Les mistigris courent littéralement les rues de toutes les agglomérations de l’archipel.
On compte ainsi beaucoup plus de chats errants que de chiens. On les trouve les plus souvent aux abords des immeubles, le jour de la collecte des ordures et dans les temples, lieux calmes, souvent entourés de verdure et malheureusement privilégiés lors d’un abandon.
Ils n’ont pas franchement la cote auprès des petits. Je me souviens avoir réalisé un sondage pour un article de presse au sujet des animaux de compagnie au Japon auprès de l’ensemble des élèves d’une de mes écoles. Je leur demandais quel animal familier ils préféraient et lequel ils détestaient. Les greffiers faisaient le plus souvent partie des malchanceux. Cette tendance s’inverse pourtant avec l’âge.
Le matou tient une place non négligeable dans le folklore. Dans le zodiaque nippon,
Il en est absent. Pourquoi donc me direz vous ? Laissez moi donc vous conter la légende (version Ougl).
Dieu, qui s’ennuyait ferme après avoir créé le monde tel un joueur fatigué de Sim City, fit rassembler tous les animaux lors d’un meeting.
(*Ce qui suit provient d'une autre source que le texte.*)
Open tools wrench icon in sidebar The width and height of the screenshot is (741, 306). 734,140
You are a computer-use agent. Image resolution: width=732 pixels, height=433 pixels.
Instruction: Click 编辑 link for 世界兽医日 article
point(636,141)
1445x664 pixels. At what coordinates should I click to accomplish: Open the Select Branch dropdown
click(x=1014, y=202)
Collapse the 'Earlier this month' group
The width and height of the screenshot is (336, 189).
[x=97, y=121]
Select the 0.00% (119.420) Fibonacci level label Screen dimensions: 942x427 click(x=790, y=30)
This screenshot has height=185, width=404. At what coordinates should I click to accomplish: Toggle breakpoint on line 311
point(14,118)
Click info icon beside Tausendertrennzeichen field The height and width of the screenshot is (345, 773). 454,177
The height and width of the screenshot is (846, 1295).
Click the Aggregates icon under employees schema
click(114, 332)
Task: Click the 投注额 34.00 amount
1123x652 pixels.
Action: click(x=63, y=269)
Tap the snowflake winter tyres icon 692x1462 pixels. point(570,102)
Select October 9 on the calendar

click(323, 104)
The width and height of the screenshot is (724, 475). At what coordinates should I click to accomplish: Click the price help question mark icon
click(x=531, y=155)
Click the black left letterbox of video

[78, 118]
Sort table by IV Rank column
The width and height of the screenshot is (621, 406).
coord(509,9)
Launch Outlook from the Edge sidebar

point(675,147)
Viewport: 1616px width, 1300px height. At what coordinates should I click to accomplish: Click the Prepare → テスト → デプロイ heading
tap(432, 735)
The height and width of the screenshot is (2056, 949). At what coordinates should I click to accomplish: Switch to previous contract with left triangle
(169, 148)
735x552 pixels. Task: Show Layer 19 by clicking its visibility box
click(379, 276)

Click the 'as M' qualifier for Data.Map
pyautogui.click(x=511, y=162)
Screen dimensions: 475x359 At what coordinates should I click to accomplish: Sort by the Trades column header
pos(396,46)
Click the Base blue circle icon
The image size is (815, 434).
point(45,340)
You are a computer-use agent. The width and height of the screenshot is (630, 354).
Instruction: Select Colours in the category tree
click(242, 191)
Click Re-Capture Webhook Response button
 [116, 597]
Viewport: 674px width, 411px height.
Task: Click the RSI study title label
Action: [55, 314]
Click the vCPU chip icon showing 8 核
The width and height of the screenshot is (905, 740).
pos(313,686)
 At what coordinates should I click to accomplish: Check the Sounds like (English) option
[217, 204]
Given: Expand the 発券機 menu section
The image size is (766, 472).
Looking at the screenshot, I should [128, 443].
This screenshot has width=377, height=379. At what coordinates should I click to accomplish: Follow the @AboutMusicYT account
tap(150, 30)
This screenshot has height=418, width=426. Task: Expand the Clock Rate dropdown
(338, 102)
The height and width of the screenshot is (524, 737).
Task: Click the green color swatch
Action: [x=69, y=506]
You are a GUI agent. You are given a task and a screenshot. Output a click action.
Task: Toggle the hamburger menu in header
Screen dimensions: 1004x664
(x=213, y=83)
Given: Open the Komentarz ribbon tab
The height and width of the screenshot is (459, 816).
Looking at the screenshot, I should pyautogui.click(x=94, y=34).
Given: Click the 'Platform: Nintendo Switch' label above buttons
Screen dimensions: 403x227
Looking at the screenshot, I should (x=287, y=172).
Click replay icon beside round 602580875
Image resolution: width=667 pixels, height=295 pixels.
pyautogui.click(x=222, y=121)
Il leur tint à peu près ces termes : « Afin de dynamiser mon entreprise, j’ai décidé que douze employés seraient choisi et promus successivement une année après l’autre et ce, de manière cyclique. ».
Le phacochère prit la parole : « Mais boss, vous voulez dire que ce seront toujours les mêmes qui bénéficieront d’une prime tous les douze ans ? ».
Dieu acquiesça : « C’est cela même. Je choisirais les douze premiers à arriver au boulot la semaine prochaine après le pont du 15 août. ».
Le pigeon, que toute la boite considérait comme pistonné et stupide, voulut faire part de sa détermination et lança un « Rrrooouuu », car c’est tout ce qu’il savait dire. Dieu, prit alors conscience du manque de qualification flagrant du volatile et ajouta son nom dans la liste des licenciements éventuels.
Le chat, las des réunions à répétition, n’avait écouté que d’une oreille et se renseigna auprès de la souris sur la date de la reprise du boulot. Cette arriviste sournoise, machiavélique et si culottée qu’elle se contentait d’un short rouge comme tenue de travail lui répondit : « C’est le 16. ». Hors cette année là, le 15 août tombait un lundi ce qui empêchait tout pont.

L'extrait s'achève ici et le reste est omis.